Anti-diarrheal medications are generally not recommended initially, as these may mask symptoms, delay diagnosis, and potentially make the digestive tract injury worse.
Antibiotics should only be considered for travel-associated diarrhea, bloody diarrhea, and prolonged cases of severe watery diarrhea with fever.
If patients with acute diarrhea do not improve after 48 hours, they should seek immediate medical attention.
Eat small frequent meals slowly, 5 to 6 times a day instead of 3 large meals. Stick to bland and easy-to-digest foods such as rice, porridge, white bread, egg, chicken, fish, banana, apple, or well-cooked vegetables. Avoid fried, oily, spicy, or highly seasoned food, as well as artificial sweetener or sugar-free candies which may worsen diarrhea. Some patients may become temporarily lactose-intolerant with diarrhea so avoiding milk and dairy products may also help.
For acute diarrhea, presence of the following red flag symptoms and signs for severe disease warrants immediate medical attention:
For chronic diarrhea, it is important to exclude underlying organic causes and therefore assessment by a gastroenterologist is recommended.
If symptoms and signs are ignored and left untreated, acute diarrhea may lead to severe dehydration which may cause acute kidney injury or failure. Low blood pressure from dehydration may also lead to a stroke or heart attack. Sepsis or overwhelming infection may also occur in those with bacterial gastroenteritis. All of these may lead to prolonged hospitalization and may even be life-threatening.

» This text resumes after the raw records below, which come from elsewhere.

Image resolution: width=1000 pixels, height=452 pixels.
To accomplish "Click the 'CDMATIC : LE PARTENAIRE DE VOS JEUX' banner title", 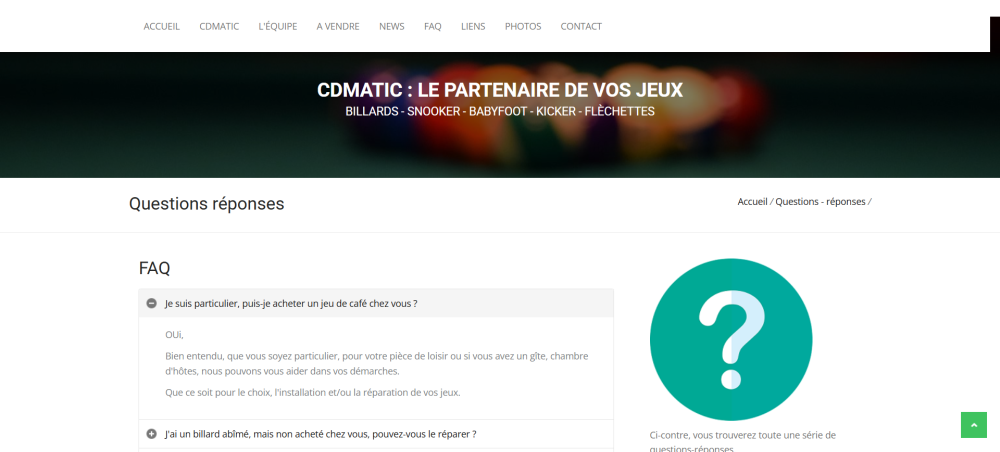I will tap(500, 90).
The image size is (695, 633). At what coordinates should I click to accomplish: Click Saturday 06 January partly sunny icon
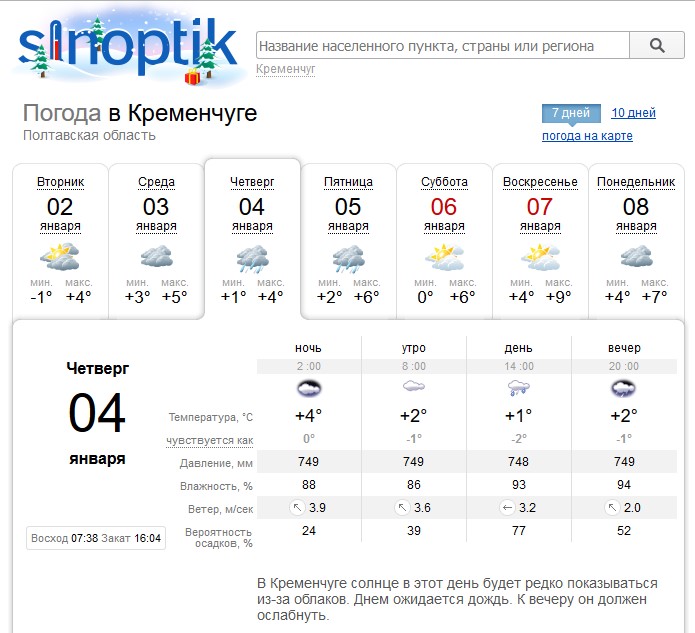click(x=444, y=258)
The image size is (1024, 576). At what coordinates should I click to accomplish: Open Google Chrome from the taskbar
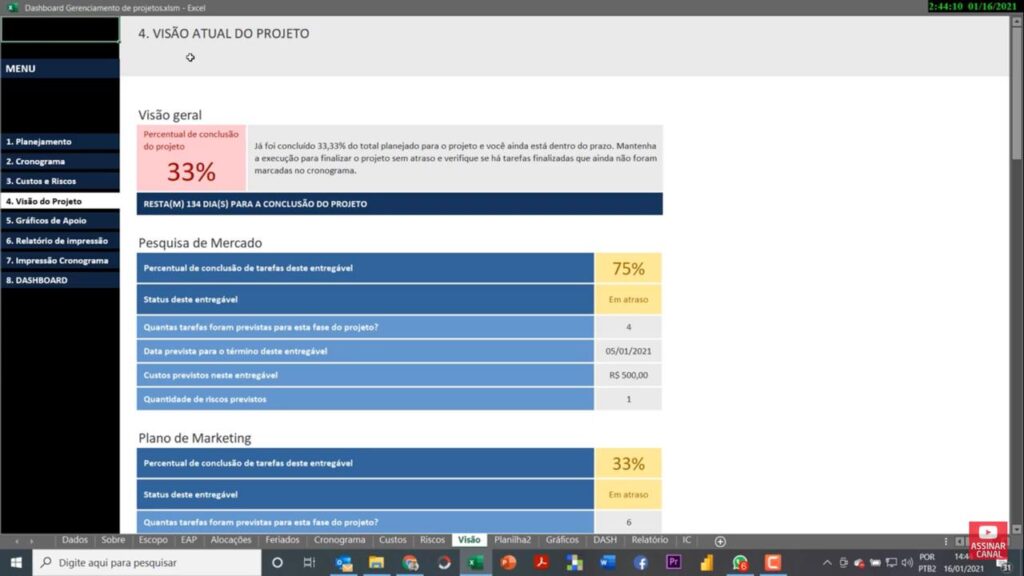[x=409, y=561]
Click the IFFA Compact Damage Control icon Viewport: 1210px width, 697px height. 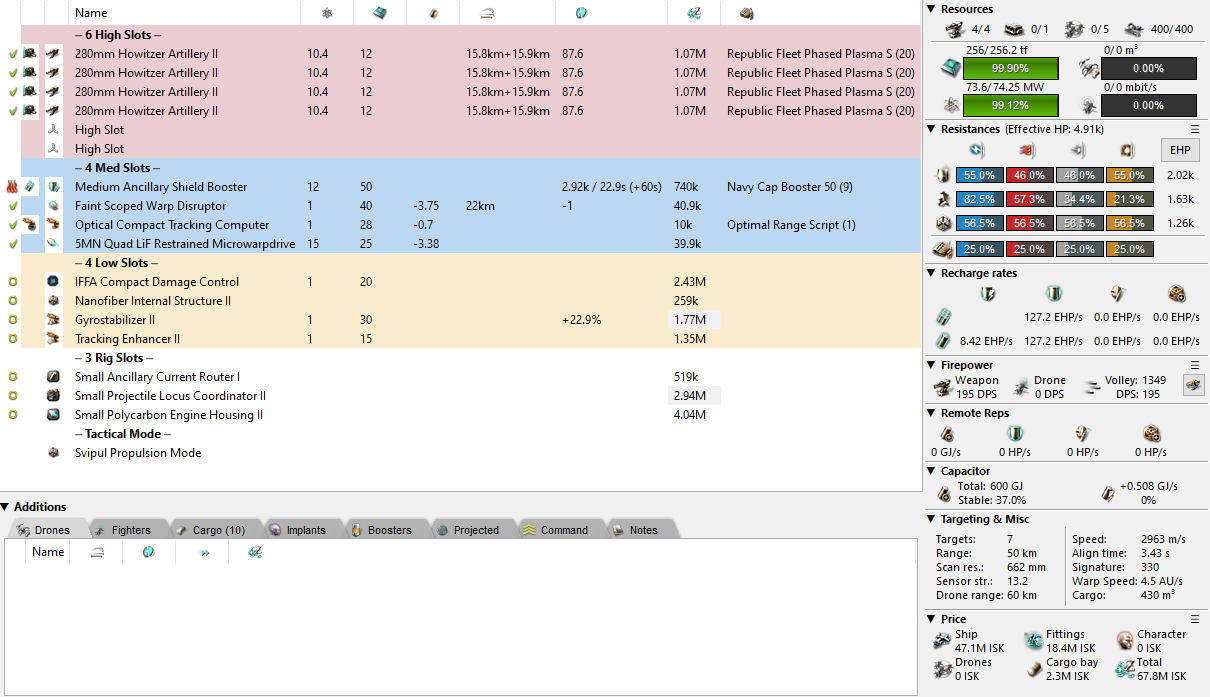(x=54, y=282)
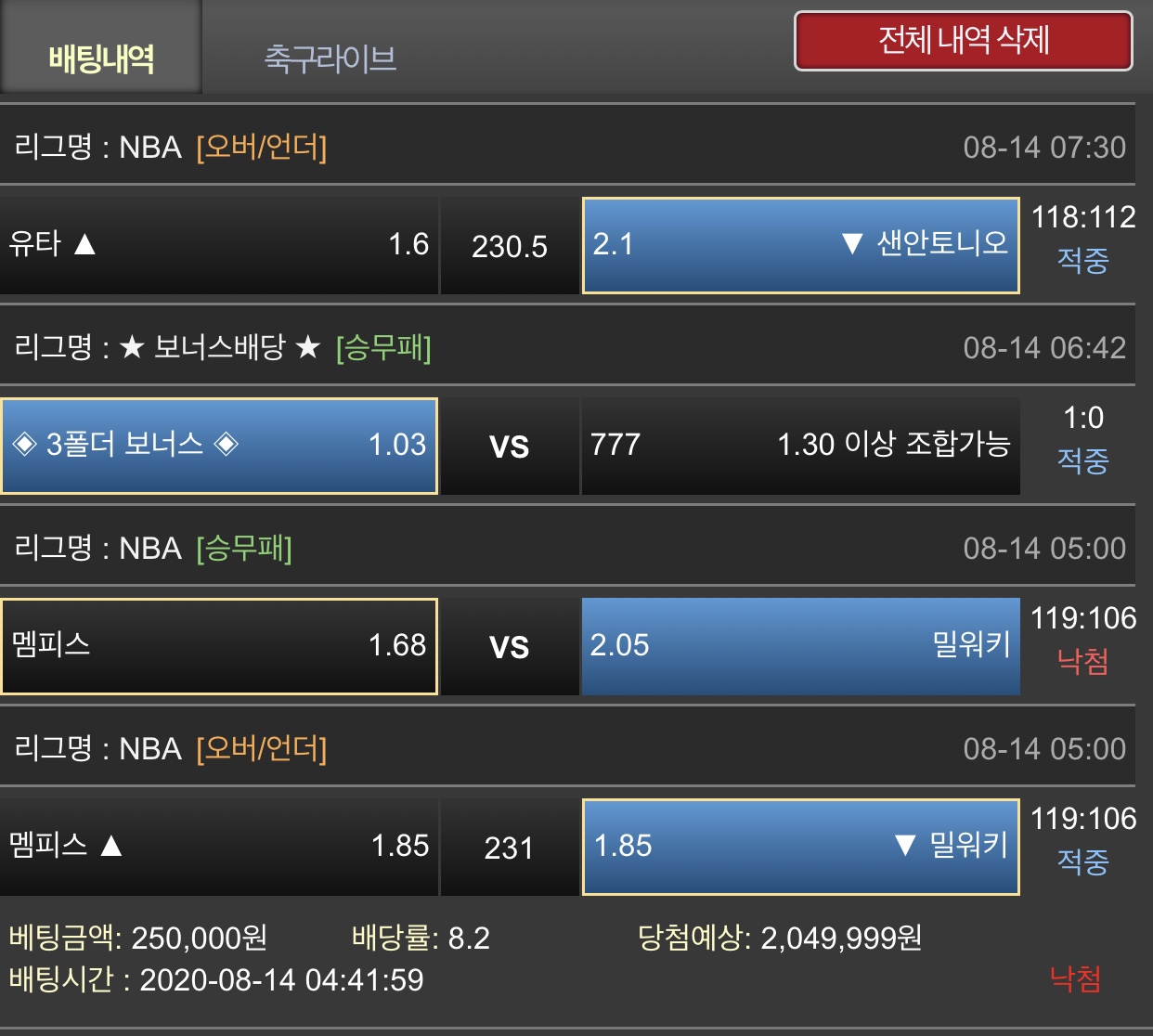Viewport: 1153px width, 1036px height.
Task: Click the 231 total line cell
Action: (510, 847)
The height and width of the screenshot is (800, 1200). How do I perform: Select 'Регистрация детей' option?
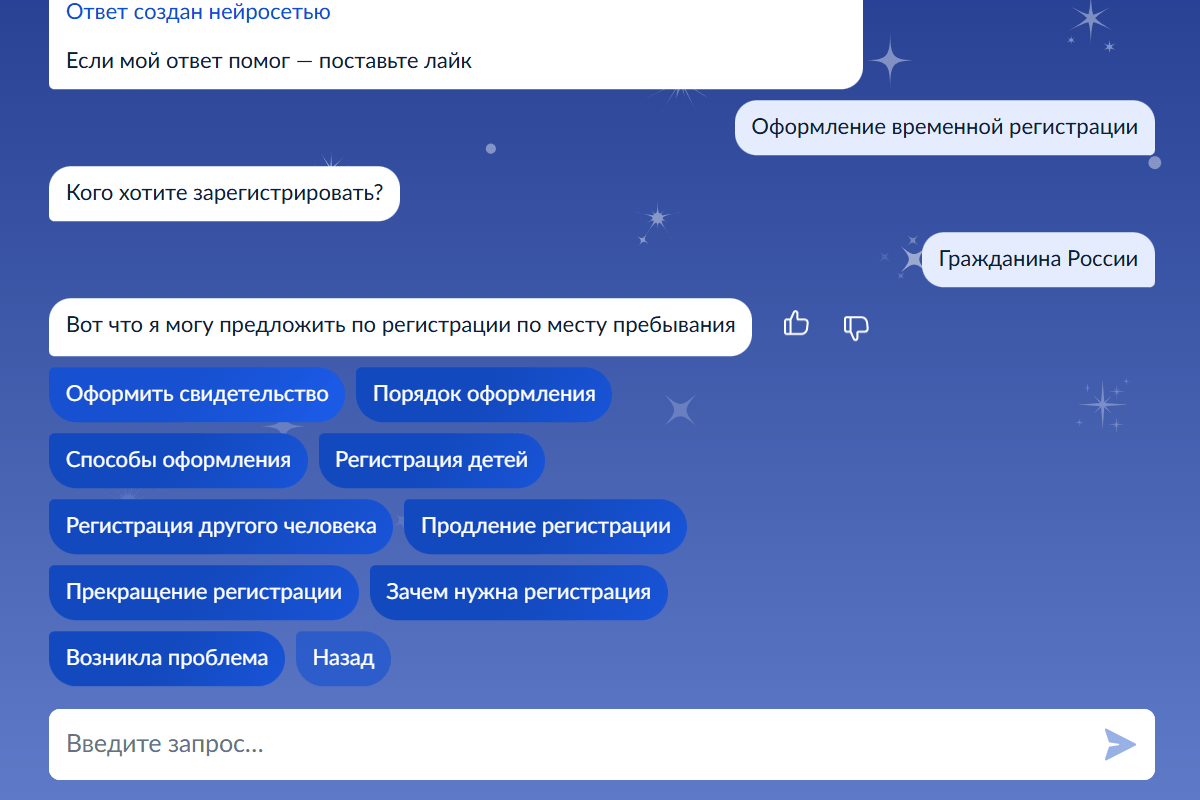pyautogui.click(x=432, y=460)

For chronic diarrhea due to an organic cause, a delay in diagnosis may lead to worsening of the condition such as further bowel injury for those with inflammatory bowel disease, as well as missing the window of opportunity to intervene for those with colon cancer.
SARS-CoV-2, the causal agent of Covid-19, enters human cells using the ACE2 (angiotensin-converting enzyme 2) protein as a receptor. ACE2 is thus key to the infection and symptoms of COVID-19. ACE2 is found in the respiratory and gastrointestinal tracts, thus diarrhea may also be a manifestation of COVID-19 infection.
Published reports show that approximately 20% of COVID-19 patients have diarrhea which is usually associated with other COVID-19 symptoms and it is rare to have diarrhea as the only symptom.
Conversely, having diarrhea does not imply COVID-19 infection. Nevertheless, it can serve as a warning sign especially if there is any close contact with someone who has COVID-19 infection.
Always maintain good personal and food hygiene to minimise the risk of contracting infective gastroenteritis. Hand washing, avoiding undercooked/unhygienic/unheated/stale food, drinking clean treated water (or bottled water in its absence), are some examples of such good practices.
Diarrhea is a common gastrointestinal symptom. Acute diarrhea is likely secondary to infective gastroenteritis, predominantly with a viral origin, and are usually short-lived and self-limiting. Rehydration is the mainstay of treatment. In contrast, all chronic diarrhea instances should be assessed further to exclude underlying organic disorders.